In May 2016, chairman of the Science and Technology Facilities Council Sir Michael Sterling announced that UK scientist Professor John Womersley will lead Europe's next major science project – the European Spallation Source  which is a "multi-disciplinary research centre based on the world's most powerful neutron source." It's the type of project that creates openings and opportunities for researchers, in all fields of science, to really materialise their most ingenious ideas.

The organisation techUK, which according to their website represents more than 900 companies, said in a statement that the result has created many uncertainties but has attempted to appease concerns by declaring that the UK tech sector “will play its part in helping the UK to prepare, adapt and thrive in a future outside the European Union.”

BCS, the Chartered Institute for IT, has reinforced techUK’s concerns surrounding uncertainty, highlighting areas which need to be addressed as soon as possible. The institute believes that discussions with the EU should focus on ensuring access to digital markets, freedom to innovate and growth of “our academic research base and industrial collaborations in computing . . . to shore up and build on a major driver of UK economic success and international influence in the digital sphere”.

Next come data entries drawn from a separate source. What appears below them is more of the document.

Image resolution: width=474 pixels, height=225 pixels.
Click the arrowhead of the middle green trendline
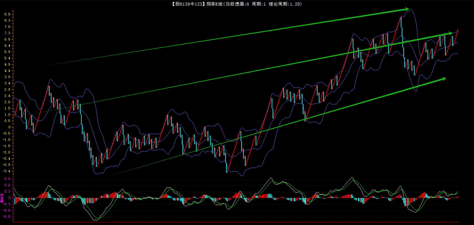click(450, 33)
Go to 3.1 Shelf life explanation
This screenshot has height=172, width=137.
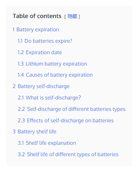tap(47, 143)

Confusion over the UK’s position in the EU single market has prompted questions about the freedom of movement of labour, raising concerns among researchers from Europe about their future role in UK-based projects. The naturally collaborative nature of STEM research, the cross-breeding of ideas which foster scientific and technological advancement, could be severely hampered if limitations are imposed as a result the UK’s separation from the single market.

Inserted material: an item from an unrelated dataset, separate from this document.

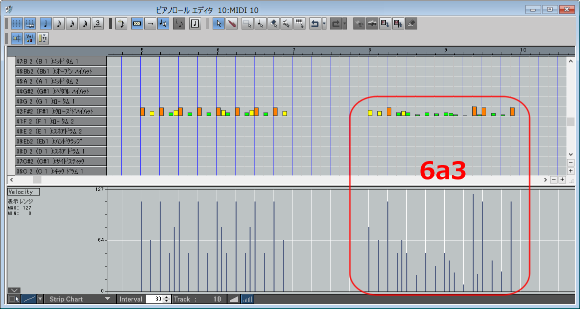Toggle the bar graph mode button in strip bar
580x309 pixels.
point(247,299)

Speaking to the BBC, Sir Paul Nurse, Nobel Prize winner and director of The Francis Crick Institute said: “Being in the EU gives us access to ideas, people and to investment in science." The Royal Society reports that researchers at UK universities house more than 31,000 researchers of EU origin. The danger of losing much of that support is now imminent.

Many other leading voices in the community chimed in too. Paul Drayson, former Minister of Science in the Department for Business, told Scientific American: “The very idea that a country would voluntarily withdraw from Europe seems anathema to scientists.” Remain advocate Jo Johnson, the Minister of State for universities and science (and brother to the leave campaign’s front man, Boris Johnson), stated his concerns to a House of Lords committee of there being very little means to make up for severed EU finances. The referendum result means that a solution to replace that money from a different source must now be sought. He also tweeted:

Despite the science and tech sector favouring a Remain vote, there were some who were leaning towards Brexit pre-referendum. Scientists for Britain, a group of UK scientists who, according to their website were “concerned that pro-EU campaigners are misusing science for political gain”, issued a statement after the referendum. They thanked leave voters for sharing their vision of the UK “outside the political structures of the European Union.”

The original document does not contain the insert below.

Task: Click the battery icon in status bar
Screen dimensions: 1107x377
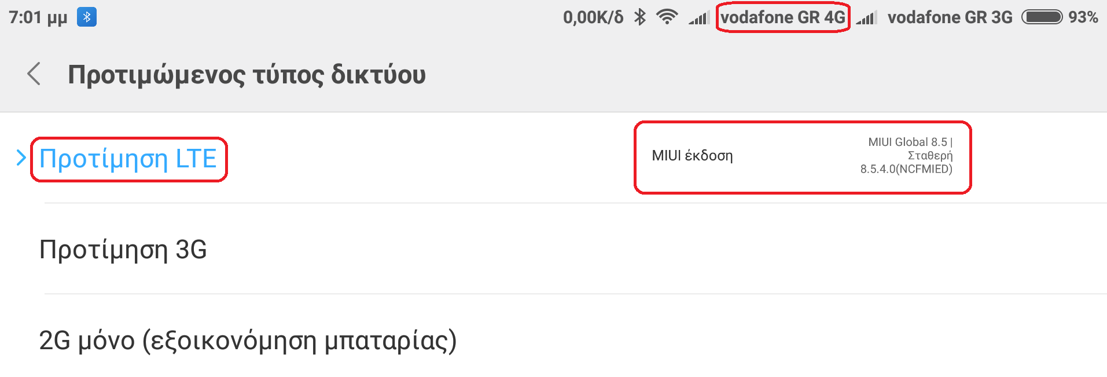Action: (x=1042, y=17)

Though there are many new policies which will need to be drawn up, it is evident that the UK’s requirement to prop itself up once outside the EU will only serve to hinder science and tech growth. The industries best served through European and global outreach are now at risk of being marginalised.

Currently in place is “Horizon 2020” – an enterprise touted as “the biggest EU Research and Innovation programme ever” as almost €80 million is available to researchers seeking to take their ideas “from the lab to the market”. Once Article 50 is invoked, it is crucial that any negotiations that take place ensure the UK’s spot within the programme is maintained.

There are options to maintain some European integration; gaining an “associated country” status like Switzerland could continue to strengthen the STEM sector, for example. But prioritisation of science and tech seems bleaker by the day. As a new landscape takes shape post-Brexit, we must work tirelessly to prevent our most progressive and forward-thinking frontiers caving in.